**Exercise instructions**: From the first entry to the last, copy everything exactly except the pictures.

+ + + + + + +

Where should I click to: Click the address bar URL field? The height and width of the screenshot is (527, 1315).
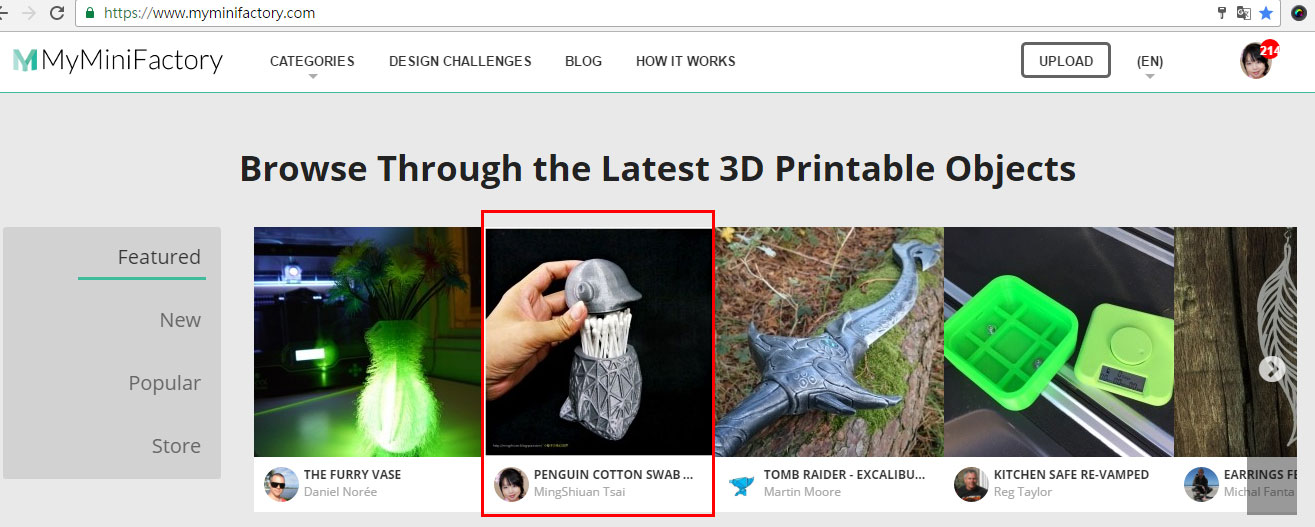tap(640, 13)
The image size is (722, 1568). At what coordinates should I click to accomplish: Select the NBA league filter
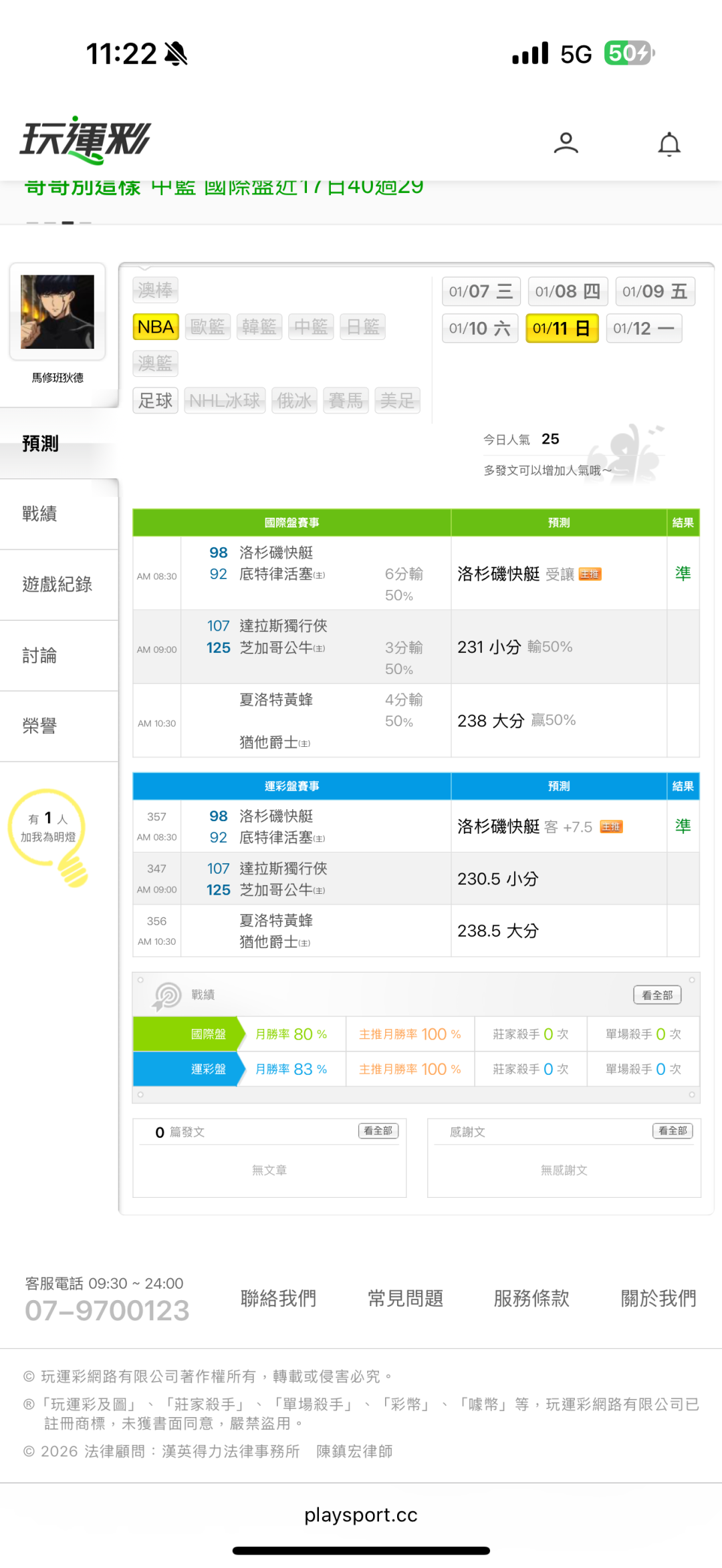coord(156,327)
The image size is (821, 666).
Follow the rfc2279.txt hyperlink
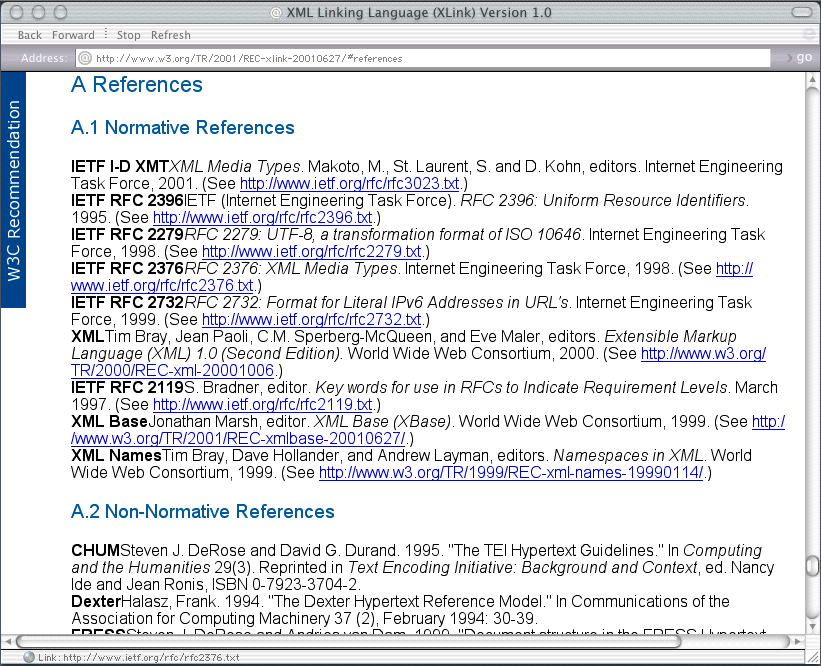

+ + + + + + +

**Task solution**:
Where should I click to: Click the address bar URL field? The height and width of the screenshot is (527, 1315).
tap(640, 13)
The image size is (722, 1568). At what coordinates should I click to accomplish: Select the NBA league filter
coord(156,327)
The image size is (821, 666).
Follow the rfc2279.txt hyperlink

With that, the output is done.